Smartphones from Apple and Research in Motion were the latest devices to take a beating at an annual hacker contest that has come to expose the inherent weaknesses of internet communication. Apple's iPhone 4 was brought down by a drive-by attack that exploited a heap overflow in code related to the handset's Safari browser. It …
Under contest rules, software versions were locked two weeks ago
So when did google patch Jon Oberheide's vuln? since it was only last week that the issue surfaced in the media...
He could be double doh'd if his vuln is still in the contest version.
His vulnerablility on affects anything running before 2.3 so it wouldn't work on the Galaxy S anyway.
Big winners here: Android and Firefox!
In what way are they winners?
Just because 'droid and FF weren't attacked, I don't see them being winners. We didn't learn anything about their vulnerability to attack because the people lined up have not stated why they withdrew.
It could be that their exploit was patched, but it could be for any number of other reasons including agreements with third parties to not disclose the hack - also for any number of reasons.
Why not Firefox or Android?
Seems odd that no-one wanted to try their hand at either of the two open source platforms.
Was it because :
Having the source code made it too easy?
Having the source code made obvious it would be too hard?
Or just that no-one could be bothered?
"....compared their task........to finding their way through a labyrinth in the pitch dark..."
So Theseus was the world's first hacker then?
How about a real tough one: RSA 4.096 bit with AES 256
Anyone cracking this baby will really be popular with the U.S. Federal Government as they hang a hell of a lot of stuff on this.
Worth a damn sight more than USD$15.000!
the big fear
That is the big fear is that these vuln are now worth a lot more than 10 or 15k to the right people (Chinese, Israel, Russian mob, etc). Perhaps this why we see only the low hanging fruit (honestly with IE how hard is it to find one of dozen of vulns) compromised.
Perfect description of a BlackBerry
“It's a system that no one knows anything about. Basically, it crashes or it doesn't crash, or it takes a very long time to respond. Those are the three options.

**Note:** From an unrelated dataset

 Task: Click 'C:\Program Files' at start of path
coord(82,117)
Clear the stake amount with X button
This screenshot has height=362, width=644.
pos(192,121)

So you have to (move) very slowly, one step at a time.”
Adding the WebKit browser to the BB OS actually made it *less* secure?
Geeze, looks like RIM is trading security for "shiny!" now. :(
What's in a hack?
Really, getting a message past a spam filter to trick a user into going to a custom crafted website just to gain access the contact list? it can't gain admin access, it can't install remote code, it can't be remotely controlled to do anything, it can't access e-mail or the user local file system where data of VALUE is; these hacks are just pointing out exploits but even these top hackers and teams of hackers can't use an automated tool to remotely breach actual device security.
Who cares if my contact list gets siphoned off... It;s e-mail addresses, physical addresses, names and numbers. 99% of that is already floating around out there anyway (much of it and more in PUBLIC record). If you;re storing account numbers and password and such in your contacts, or sending them through unsecured SMS, you;re already a moron.
When they can have a bot install remote code and key-log the iPhone's virtual keyboard, or access the files in local storage, we'll call them winners.
I applaud the effort for finding these vulnerabilities, even more so that it's done with specific intent to provide the manufacturer's time to fix them, and with this contest and ones like it to continue, but lets not let the press blow things out of proportion here... Its far easier to get a virus into an android device simply by uploading it through the marketplace than it is to steal some names and numbers here through actual hacking and trickery... The encrypted parts of the iPhone have NEVER ONCE been breached, permission escalation has never been achieved, and remote code installation equally so. The only real "hacK' of these things ever shown was either given PHYSICAL access to it, or used a loophole in a jailbreak that left SSH Server running with a default published root password (oops).
Read it again, please.
"Willem Pinckaers, a researcher with security firm Matasano, and independent researcher Vincenzo Iozzo were able to steal a complete contact list and and cache of pictures stored on the device and write a file to its storage system."
Be mighty interesting if a spear-phishing expedition managed to do this to the personal phone of a highly placed executive, wouldn't it? Perhaps get some interesting pictures of the missus? On the business end, a list of business contacts would be of prime interest to competitors. It shows who your suppliers are, who your customers are, and who may be more than just that. Plant some child porn on the phone perhaps, get them banged up for a few years on an anonymous tip?
The goal of the contest was to prove that it was possible to break past the security. You are talking about weaponizing the exploit, which is beyond the scope of this contest. No, the sky is not falling. The Emperor does have clothes on. But the draft suggests they may be a hospital gown.
chain together jailbreakme.com ... ?
I'm sure if the writer of jailbreakme.com had put their mind to it for iOS 4.0, they could have pwned any of those devices that used the site to execute jailbreaks and then nav the filesystem to get whatever they wanted.